Year of Self Compassion #44 #popcorn

Conversations with yourself, the best version of yourself, the truest version of yourself, are the hardest conversations.  For around twenty-five years I have invoked Rilke’s instruction to live the questions, but not fully embraced the guide he also gave to go along with this instruction, to be patient with all that is unsolved in your heart.  And now I come to another threshold and am digging deep to discover what patience and love might feel reveal in living the questions to their fullest potential and in doing so live into the answer.

“Be patient toward all that is unsolved in your heart and try to love the questions themselves, like locked rooms and like books that are now written in a very foreign tongue. Do not now seek the answers, which cannot be given you because you would not be able to live them. And the point is, to live everything. Live the questions now. Perhaps you will then gradually, without noticing it, live along some distant day into the answer.”

Along the way, the questions take on a depth hidden in their earliest incarnations. The eternal question of Who are you? Started off life with an address, a location in a family order, infused by DNA, connected by legal, moral and dutiful threads; now comes into its mature form to wrestle me to the ground liberated from all other holds. Approaching this question with a mirror, no rose coloured glasses, denuded of memories enables raw vulnerability to arrive.

When you have nothing else to lose, gain is all that is possible.  The vastness that spelt emptiness and a vacuum, now offers itself as river deep, mountain high, possibilities. A filling up and overflowing in the way popcorn can’t be contained. The hard kernel of corn protecting it’s source of energy stored to be released when put under heat and pressure and then with puff turning inside out, propelled to fill the empty space. One pop after another, exploding not imploding, reminding me I too can be released in little and consistent bursts.

Accepting the invitation to release, is a complex process.

There are many possibilities for how we might come to be released.  A simple dismal has served me well in the past. Then there is the heavy load that we carry that requires another to forgive ourselves before redemption. For instance, in the movie The Mission, Mendoza a former slave trader and soldier is released from his past sins metaphorically captured with a sack full of the weapons of his past life being carried up through high and dangerous waterfalls, the load is eventually cut away from him, by the ones he had previously enslaved. Unfettered and forgiven, he is liberated. Our release is often dependent on others forgiveness and our ability to accept that possibility. Then there is the sophistication, simplicity and science of the popcorn which is serving me well as a metaphor at the junction of Act 3 facing into the world.

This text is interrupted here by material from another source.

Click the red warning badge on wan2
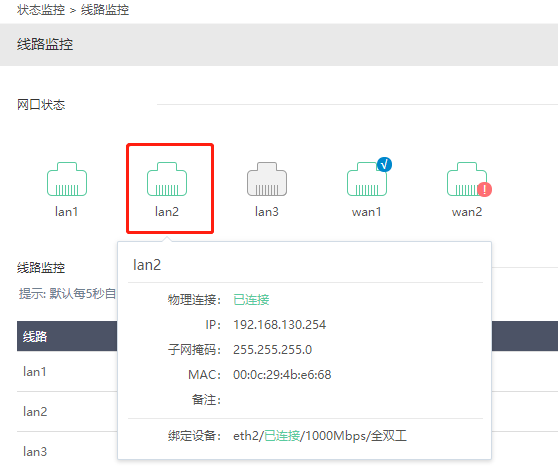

That little drop of water inside the corn that turns into steam and causes the corn to pop and turn into a shape about 40 -50 times its original size according to popcorn.org. As the starch forms and the gymnastic popcorn leaps up into the air, somersaults, forms a tower with its transformed peers.  This is the kind of metaphor that can sustain me, leveraging off the steam and heat and turning into something bigger, bolder and more amazing. Just how much popcorn is necessary is the kind of question to live while seeking answers to questions that have no right to go away.